5G、1億画素カメラ、折りたたみ――2020年の中国スマホトレンドはこれだ山根康宏の中国携帯最新事情(2/3 ページ)

» 2020年02月06日 06時00分 公開
[山根康宏ITmedia]

カメラの高性能化で新しいサービスが生まれるか

 Xiaomiが2019年末に発表した「Mi CC9 Pro」(海外では「Mi Note 10」)は世界初の1億画素カメラを搭載したことで大きな話題となった。しかもカメラモジュールはソニーではなくサムスン製で、「ソニー1強」のカメラモジュール市場に大きな風穴を開けた。

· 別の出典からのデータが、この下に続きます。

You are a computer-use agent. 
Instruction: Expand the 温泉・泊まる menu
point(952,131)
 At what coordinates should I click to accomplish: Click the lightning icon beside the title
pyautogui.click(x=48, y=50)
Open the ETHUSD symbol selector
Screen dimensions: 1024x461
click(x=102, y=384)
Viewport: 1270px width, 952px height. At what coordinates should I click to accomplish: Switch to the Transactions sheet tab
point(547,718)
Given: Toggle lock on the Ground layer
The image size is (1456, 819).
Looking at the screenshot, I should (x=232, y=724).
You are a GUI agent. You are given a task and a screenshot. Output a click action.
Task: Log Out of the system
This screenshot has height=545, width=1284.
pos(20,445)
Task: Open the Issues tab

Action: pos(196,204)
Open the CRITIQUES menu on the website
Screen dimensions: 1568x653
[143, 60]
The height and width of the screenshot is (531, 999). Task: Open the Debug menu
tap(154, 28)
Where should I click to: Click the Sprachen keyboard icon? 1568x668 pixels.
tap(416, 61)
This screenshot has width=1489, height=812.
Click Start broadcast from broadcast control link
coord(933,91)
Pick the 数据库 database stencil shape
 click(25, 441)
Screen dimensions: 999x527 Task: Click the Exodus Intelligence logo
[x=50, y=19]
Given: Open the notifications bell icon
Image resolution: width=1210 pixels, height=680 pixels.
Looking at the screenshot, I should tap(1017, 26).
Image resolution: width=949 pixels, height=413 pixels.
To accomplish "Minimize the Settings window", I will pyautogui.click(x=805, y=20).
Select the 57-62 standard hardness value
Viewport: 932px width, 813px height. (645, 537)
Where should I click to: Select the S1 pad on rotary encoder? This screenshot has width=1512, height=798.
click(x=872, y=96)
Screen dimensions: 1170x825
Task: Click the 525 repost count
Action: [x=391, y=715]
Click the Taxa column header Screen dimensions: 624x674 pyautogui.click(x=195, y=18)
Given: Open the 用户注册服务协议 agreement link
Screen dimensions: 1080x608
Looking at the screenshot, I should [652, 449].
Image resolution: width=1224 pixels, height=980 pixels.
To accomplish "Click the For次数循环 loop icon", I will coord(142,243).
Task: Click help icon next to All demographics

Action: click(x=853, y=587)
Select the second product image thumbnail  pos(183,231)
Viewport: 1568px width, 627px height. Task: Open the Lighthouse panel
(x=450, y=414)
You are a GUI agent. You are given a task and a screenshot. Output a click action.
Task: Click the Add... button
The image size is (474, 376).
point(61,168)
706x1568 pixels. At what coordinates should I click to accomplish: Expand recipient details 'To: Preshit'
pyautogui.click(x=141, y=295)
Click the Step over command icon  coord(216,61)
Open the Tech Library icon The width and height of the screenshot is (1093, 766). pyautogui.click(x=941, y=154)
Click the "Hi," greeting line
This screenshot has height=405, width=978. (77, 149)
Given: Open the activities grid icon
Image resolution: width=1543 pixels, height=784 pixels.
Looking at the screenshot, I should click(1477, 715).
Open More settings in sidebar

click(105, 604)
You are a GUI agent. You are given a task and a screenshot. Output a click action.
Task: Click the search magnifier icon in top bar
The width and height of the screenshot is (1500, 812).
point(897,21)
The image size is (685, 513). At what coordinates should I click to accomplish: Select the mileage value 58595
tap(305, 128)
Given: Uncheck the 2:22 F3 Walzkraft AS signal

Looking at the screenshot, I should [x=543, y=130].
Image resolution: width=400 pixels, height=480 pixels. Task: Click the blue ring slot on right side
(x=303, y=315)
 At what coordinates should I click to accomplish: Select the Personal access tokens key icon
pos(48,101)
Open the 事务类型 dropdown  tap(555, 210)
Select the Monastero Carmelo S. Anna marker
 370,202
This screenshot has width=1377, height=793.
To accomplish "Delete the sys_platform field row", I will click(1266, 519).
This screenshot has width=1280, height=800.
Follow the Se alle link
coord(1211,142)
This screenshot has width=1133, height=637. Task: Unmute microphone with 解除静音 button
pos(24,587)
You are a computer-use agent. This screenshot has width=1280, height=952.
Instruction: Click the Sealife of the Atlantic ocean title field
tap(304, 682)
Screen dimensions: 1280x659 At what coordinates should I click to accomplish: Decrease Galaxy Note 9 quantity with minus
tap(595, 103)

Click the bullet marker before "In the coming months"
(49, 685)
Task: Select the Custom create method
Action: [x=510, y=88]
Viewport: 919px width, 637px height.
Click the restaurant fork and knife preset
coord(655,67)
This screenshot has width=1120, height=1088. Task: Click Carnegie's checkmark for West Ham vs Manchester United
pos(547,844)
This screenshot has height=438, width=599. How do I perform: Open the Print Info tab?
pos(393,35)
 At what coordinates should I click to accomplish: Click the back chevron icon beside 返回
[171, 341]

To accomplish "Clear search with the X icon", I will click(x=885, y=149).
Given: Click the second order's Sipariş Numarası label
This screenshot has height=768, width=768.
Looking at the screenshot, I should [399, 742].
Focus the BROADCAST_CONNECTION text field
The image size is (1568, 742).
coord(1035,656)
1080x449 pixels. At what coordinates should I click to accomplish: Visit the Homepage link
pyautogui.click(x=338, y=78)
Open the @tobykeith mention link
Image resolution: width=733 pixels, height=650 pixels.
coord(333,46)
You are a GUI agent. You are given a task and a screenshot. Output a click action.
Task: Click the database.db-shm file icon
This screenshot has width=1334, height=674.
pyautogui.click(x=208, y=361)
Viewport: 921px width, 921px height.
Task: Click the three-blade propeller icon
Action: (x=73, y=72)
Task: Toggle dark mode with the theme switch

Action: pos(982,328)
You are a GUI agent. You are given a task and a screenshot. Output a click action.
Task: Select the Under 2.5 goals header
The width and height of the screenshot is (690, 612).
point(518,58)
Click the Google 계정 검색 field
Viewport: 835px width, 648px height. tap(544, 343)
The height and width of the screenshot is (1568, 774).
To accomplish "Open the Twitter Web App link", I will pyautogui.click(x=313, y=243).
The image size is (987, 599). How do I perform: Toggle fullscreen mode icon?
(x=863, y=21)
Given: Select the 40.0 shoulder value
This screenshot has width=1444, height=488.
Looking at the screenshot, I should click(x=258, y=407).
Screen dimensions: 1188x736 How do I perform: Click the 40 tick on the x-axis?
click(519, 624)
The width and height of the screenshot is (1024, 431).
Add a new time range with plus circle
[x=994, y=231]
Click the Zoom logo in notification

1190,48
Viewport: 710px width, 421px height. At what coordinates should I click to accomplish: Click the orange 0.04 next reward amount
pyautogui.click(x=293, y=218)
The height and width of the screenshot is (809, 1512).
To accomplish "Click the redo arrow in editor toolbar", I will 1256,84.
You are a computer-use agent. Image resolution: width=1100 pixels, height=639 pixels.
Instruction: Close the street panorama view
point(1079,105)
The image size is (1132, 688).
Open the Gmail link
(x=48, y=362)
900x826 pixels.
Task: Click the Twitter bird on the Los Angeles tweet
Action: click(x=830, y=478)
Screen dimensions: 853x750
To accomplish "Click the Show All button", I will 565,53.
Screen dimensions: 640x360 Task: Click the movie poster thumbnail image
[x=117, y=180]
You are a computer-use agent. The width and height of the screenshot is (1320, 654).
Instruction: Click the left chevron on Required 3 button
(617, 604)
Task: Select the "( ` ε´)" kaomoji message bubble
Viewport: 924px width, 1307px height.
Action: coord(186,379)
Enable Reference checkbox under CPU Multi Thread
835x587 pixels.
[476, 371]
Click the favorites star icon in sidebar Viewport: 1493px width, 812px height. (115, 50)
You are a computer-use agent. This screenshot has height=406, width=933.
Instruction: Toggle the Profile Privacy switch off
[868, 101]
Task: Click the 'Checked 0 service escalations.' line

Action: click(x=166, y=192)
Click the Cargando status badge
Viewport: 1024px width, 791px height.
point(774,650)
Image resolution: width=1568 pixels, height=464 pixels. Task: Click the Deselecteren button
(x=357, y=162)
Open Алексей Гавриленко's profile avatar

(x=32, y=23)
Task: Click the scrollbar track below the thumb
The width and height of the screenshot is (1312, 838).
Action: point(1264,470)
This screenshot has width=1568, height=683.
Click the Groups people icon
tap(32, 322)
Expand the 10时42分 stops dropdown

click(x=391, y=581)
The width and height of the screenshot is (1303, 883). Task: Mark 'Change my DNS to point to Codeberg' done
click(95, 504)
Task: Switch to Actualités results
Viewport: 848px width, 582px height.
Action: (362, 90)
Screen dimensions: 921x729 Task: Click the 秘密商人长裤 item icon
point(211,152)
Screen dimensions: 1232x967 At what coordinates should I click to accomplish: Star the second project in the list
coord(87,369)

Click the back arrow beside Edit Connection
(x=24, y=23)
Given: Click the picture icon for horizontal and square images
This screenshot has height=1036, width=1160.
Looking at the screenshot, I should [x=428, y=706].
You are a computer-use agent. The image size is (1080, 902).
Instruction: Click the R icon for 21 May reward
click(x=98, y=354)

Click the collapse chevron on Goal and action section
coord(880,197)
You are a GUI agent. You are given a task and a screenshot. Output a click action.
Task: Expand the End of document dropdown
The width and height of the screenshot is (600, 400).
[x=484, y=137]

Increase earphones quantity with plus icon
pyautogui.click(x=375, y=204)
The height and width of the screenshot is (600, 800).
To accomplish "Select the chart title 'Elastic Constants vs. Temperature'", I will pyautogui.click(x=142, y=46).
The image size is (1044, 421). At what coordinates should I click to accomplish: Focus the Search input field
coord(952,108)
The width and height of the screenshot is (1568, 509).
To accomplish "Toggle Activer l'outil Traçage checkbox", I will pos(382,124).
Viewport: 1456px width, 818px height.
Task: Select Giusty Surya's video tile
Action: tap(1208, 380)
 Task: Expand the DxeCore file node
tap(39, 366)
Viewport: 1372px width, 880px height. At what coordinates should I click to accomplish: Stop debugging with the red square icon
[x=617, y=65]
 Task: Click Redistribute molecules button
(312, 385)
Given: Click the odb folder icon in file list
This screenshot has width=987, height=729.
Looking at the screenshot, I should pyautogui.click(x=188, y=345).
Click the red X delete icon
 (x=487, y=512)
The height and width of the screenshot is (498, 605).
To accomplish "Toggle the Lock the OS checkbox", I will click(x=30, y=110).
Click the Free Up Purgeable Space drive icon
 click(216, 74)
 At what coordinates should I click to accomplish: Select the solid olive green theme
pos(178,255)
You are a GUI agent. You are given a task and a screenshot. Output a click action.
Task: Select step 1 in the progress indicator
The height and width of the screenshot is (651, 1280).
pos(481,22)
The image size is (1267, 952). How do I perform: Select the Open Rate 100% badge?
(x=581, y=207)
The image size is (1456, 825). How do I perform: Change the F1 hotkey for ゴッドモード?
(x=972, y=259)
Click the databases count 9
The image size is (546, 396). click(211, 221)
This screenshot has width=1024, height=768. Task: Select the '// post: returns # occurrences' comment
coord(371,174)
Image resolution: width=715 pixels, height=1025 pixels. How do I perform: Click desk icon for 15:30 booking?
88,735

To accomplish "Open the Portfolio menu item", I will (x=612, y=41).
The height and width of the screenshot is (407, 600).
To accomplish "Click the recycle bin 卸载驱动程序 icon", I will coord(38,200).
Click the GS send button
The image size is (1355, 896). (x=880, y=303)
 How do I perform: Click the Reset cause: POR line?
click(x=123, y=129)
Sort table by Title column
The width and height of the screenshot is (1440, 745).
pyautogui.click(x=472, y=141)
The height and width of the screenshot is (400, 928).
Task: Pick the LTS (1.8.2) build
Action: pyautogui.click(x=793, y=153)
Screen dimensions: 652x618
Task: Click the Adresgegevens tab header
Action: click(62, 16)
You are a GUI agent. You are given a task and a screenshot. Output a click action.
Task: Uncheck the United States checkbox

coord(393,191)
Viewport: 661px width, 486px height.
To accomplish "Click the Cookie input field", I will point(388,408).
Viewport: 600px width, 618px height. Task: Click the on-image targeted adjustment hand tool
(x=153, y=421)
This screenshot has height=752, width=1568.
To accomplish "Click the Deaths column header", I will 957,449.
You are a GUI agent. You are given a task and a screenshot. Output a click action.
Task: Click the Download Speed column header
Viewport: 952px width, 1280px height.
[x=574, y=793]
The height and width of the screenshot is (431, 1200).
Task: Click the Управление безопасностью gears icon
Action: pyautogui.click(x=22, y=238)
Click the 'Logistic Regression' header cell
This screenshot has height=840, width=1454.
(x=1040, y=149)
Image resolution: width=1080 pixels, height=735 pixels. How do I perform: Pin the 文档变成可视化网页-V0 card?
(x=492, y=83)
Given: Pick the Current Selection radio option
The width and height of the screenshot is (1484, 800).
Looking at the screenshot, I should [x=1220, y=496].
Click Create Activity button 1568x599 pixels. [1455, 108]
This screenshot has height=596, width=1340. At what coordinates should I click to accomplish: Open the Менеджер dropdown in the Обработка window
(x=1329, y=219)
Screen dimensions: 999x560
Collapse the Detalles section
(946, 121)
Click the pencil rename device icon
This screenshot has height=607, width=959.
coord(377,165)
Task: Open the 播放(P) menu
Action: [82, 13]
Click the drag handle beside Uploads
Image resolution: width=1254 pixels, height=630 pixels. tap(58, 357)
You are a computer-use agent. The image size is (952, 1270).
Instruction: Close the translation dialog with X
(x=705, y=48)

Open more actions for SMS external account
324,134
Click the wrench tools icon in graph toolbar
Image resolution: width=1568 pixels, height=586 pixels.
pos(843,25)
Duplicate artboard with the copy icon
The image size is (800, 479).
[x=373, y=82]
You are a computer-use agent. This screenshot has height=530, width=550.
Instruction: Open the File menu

 画素数が上がるとファイルサイズが大きくなるため、メリットばかりではない。高画質カメラによる写真撮影が当たり前になれば、それを高速でアップロードするための5G回線の必要性が高まるだろうし、クラウド側のストレージサービスもより高容量なものが好まれるようになるだろう。スマートフォンに、月額のクラウドサービスがセット販売されることが一般的になるかもしれない。

中国 Xiaomiの1億画素カメラは大きなインパクトを業界に与えた

 なお、Xiaomi以外の各社も6400万画素や4800万画素といった超高画質カメラの搭載を進めている。それらの製品は最高画質で撮影する際に、カメラのメニューで画素数を切り替えなくてはならないものが多い。Mi CC9 Proなら「108M」(1億800万画素)に切り替える必要があるのだ。撮影後の画像処理時間やストレージ容量を考え、最高画質での撮影はユーザーが必要に応じて選ぶようになっているが、2020年後半にはこの切り替えもなくなり、シームレスに高解像度の写真を撮影できるようになっていくだろう。

 2019年にHuaweiとOPPOが相次いで搭載したペリスコープ型の望遠レンズは、他社にも広がっていくだろう。スマートフォンのカメラで特に不便なのが遠距離の撮影だ。デジタルカメラなら比較的安価な製品でも高倍率のズームレンズを搭載しているが、小型のカメラモジュールしか搭載できないスマートフォンでは、ズーム性能は太刀打ちできなかった。しかしレンズを横向きに設置するペリスコープ型ならより高倍率なカメラが搭載できる。超広角レンズの搭載と合わせ、スマートフォンカメラのズーム倍率はデジタルカメラに近づいていきそうだ。

中国 ペリスコープカメラ搭載で光学ズーム性能を上げたOPPO Reno 10x Zoom

 もう1つのトレンドとして、マクロ撮影に対応した製品が増えてくるだろう。マクロは必須な機能ではないだろうが、カメラ性能が各社似通っていく中で差別化の要素として手っ取り早く搭載できる技術といえる。

 そして動画撮影でも進化が進むだろう。TikTokなどのショートムービーサービスの普及に合わせ、スマートフォンのカメラも「撮影して編集してアップロード」から、「撮影した動画のハイライトを自動編集してアップロード」という形に変わっていく。ユーザーがアップロードしたい動画を最適に選べるAI機能の搭載が差別化ポイントとしてアピールされていくことだろう。